2014-07-02 21:43:00シェール革命はアメリカの行動に大きな変化をもたらす。中東の石油に依存する必要がなくなり、アメリカ兵の命をかけてまでこの地域を守る動機が失われる。しばらくはこれまでのお付き合いで守るフリはするが、できるだけ早くこの地域から手を引きたいと考えるだろう。
2014-07-02 21:49:26日本政府は石油を輸入するシーレーン(海路)をアメリカの力を借りて守ろうと考えているようだが、シェール革命で急速に中東への関心を失っているアメリカが、シーレーン防衛に真剣に取り組んでくれるとは期待できない。アテが外れる格好だ。
2014-07-02 21:52:19アメリカの「東アジア重視」政策もアテにならない。中東から手を引くという消極的姿勢を隠すため、一見威勢の良い言葉でごまかそうとしていると考えた方がよい。本音は中国とも仲良くしたいから、中国と事を構えようとする日本の動きは苛立つ。事実、そのメッセージを伝えている。
2014-07-02 21:56:03結局日本が集団的自衛権でアテにしている石油輸入のためのシーレーン防衛も、中国との戦争も、アメリカは考えていない。石油もガスも国内で採れるシェール革命のおかげでアメリカはもう海外の問題に無理にお付き合いする義理がない。集団的自衛権は日本の片思いに終わるだろう。
2014-07-02 21:58:35シーレーンを守りたいなら、現状からすればずいぶん皮肉なことだが、中国と結んだ方が有効かもしれない。中東の石油がなくてもよいアメリカはシーレーンに関心が薄くなる恐れがあるが、中国は石油が致命的に不足するから、シーレーン防衛は命綱。利害が一致する者同士の方が同盟は有効になる。

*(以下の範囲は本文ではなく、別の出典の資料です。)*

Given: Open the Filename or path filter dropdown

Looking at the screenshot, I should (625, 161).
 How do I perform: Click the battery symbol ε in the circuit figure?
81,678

2014-07-02 22:05:42いずれにしろ、現状では日本が集団的自衛権を行使し、アメリカに恩を売ろうとしても、アメリカからすれば冬にスイカ、夏に鍋。「ありがたくもねえ、恩着せがましいんだよ」と疎まれるおそれがある。片思いを裏切られたとき、日本はどうするのだろう、どうなってしまうのだろう。
2014-07-02 22:08:39集団的自衛権が可能になればアメリカも恩に着て、シェールガスやシェールオイルを譲ってくれるのではないか、と期待する向きもあるようだが、果たしてうまくいくだろうか。アメリカは昔のモンロー主義に戻る可能性がある。自国だけでエネルギーを賄えるから海外に関心を持つ必要がないのだ。

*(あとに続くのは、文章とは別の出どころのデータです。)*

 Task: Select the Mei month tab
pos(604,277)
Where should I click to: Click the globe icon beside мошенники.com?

2014-07-02 22:12:26むしろ集団的自衛権は石油輸入を困難にする恐れも。アメリカが中東への関心を失い、中東のパワーバランスが崩れ始めている。アメリカ嫌いの勢力が中東に台頭し、アメリカの軍事力に依存してきた政権は「裏切られた」と恨む。「アメリカの犬」日本は中東諸国に憎まれ、無視されるかもしれない。

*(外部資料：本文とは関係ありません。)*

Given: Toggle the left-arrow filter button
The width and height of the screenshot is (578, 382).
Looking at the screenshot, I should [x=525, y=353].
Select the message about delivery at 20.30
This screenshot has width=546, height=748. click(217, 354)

2014-07-02 22:30:06今回の集団的自衛権の問題は世界情勢の変化を踏まえてのものではなく、湾岸戦争の時に味わった悔しさを今返上しよう、という過去の願望から来ているように思える。「周回遅れの集団的自衛権」と呼ぶのはそのため。時宜を逸した策は、むしろ中東での日本の信頼を失墜させ、失うものが多いかもしれない。